Once the sun rises, light floods into the sky, melting any remaining bits of snow or ice that have accumulated during the night.
Since lightning never comes with rain, without fail, it’s time to go back inside when the skies begin to clear.
Why are there so many questions about thunderstorms?
Do you know the meaning of lightning, or what factors contribute to it? More often than not, people don’t know how dangerous lightning can be.
It is estimated that between 10% and 20% of people believe that they will safely stand under a tree during a storm.
This is wrong! There are few ways to protect yourself from lightning. The safest way is by staying indoors in a well-lit room with multiple windows.

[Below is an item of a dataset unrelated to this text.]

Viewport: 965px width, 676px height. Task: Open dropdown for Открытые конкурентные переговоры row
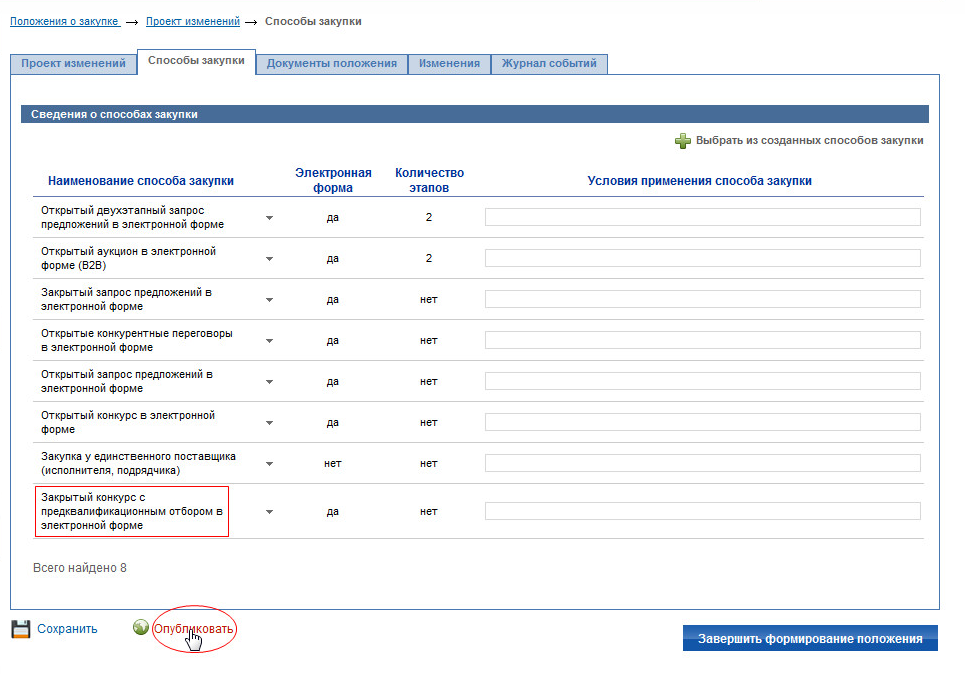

By entering a shelter (a house or cabin), you gain protection from the elements above as well as below your feet. But you still enter through an open doorway, which increases the risk of getting hit by lightning.
Also, trees aren’t very good at grabbing electrons from clouds. That’s why they sometimes act as protective shields around other objects in a storm.
Do I need to watch for tornado warnings?
Tornadoes are one of my favorite dangers when it comes to traveling in the South. Not only do they make for an exciting trip, but they are often very powerful and dangerous.
If you’re not used to them, tornados can be shocking or even frightening. They also have no sound, so you will know if there is a danger before you become aware that something is wrong.
Also, because tornados form most readily over water, they make for interesting weather stories. People love coming up with reasons why they should pop up now, hence the reason they hear about them so much.
That being said, while we here at Best Places spend a lot of time talking about how fun storming is, we also want to highlight places that protect their guests from destructive winds.
These days, many businesses provide safety as a courtesy when visiting particularly vulnerable areas (like tours of buildings). It’s always best to assume that people don’t care enough to keep others safe, which is why companies that offer guided tours rarely invest in protection.
Guided tours last forever, whereas accidents happen once every few weeks, so keeping visitors safe is worth the effort.